As for Jon and I, our trip contained many hikes down board walks and stairways to see a few of the many rivers and waterfalls found in the U.P. We also took time to do some kayaking through the Hiawatha National Forest on the Au Train River. From our point of departure down the river, high sandy banks greeted us with blankets of ferns, mosses, and wild blueberries shaded by majestic red pines. Where sunlight rarely reached the forest floor, tree limbs provided a home to brittle green fungus. Cedar swamps also lined the river, with once vital aromatic green foliage, now silvery skeletons looming out over the water. Sections of the river formed cul-de-sacs that harbored a green mosaic surface of lily pads with their adornment of water lilies.

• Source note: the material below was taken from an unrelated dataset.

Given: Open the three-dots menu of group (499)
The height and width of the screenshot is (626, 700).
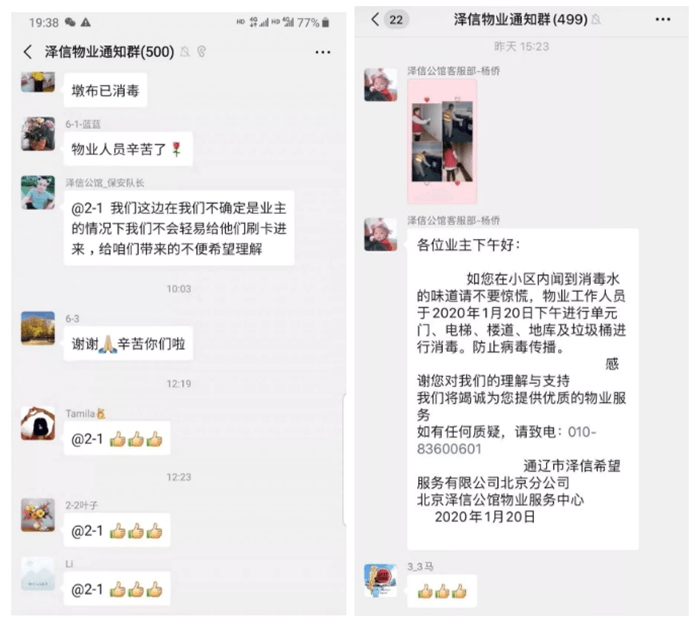Looking at the screenshot, I should click(662, 19).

The landscape provided a safe haven for wildlife. Blue herons and kingfishers stayed ahead of us throughout the trip, coming to rest in secluded tall grasses and reeds looking for tasty frogs or fish. The songs from unseen birds high up in the trees provided the background music as we quietly glided through their sacred domain. Occasional families of ducks dabbled along the river banks or rested all lined up on fallen logs in the water.
Dragonflies, with their wings of rainbow cellophane, found our kayaks a good place to light for a moment’s repose. Shy turtles, mounted on the tip of submerged logs like maiden heads on the bows of ships, soaked up the warm rays of the sun, but quickly disappeared as soon as we approached them.
The Au Train provided just enough current to lazily float along with it, only dipping our paddles to avoid overhanging branches, trees reaching far out over the river, and to navigate the tight river bends.
The trip’s last hour brought us near its end at Lake Superior. The river’s current all but died and continuous paddling became a must. Trees were replaced with grasses, cattails, and shrubs. The river snaked through this area, often dividing and going in more than one direction to confuse our mortal passage. Duck nesting boxes peeked out of the marshy, grassy, lake-like area. Cottages, new and old began to crop up along the water edge with their docks, screen houses, and civilized yards. Sounds of the highway, not far away dominated the previous quiet of the wilderness of the upper river. An abandon bridge, no longer safe to travel over, crossed the river, providing a steely echo as we passed beneath. Tall white pines dotted both river banks. An occasional bald eagle can be seen in these trees, but not this trip. All too quickly, our river trip ended at my brother’s lot.
Back in the city and all unpacked; I pause and reflect how this great out-of-doors, in the Upper Peninsula of Michigan, is a gift. A gift, that God has so graciously and lovingly created for us to protect and enjoy. It is a source of renewal, meditation, and inspiration, a place that whispers for us to return soon, with each new season.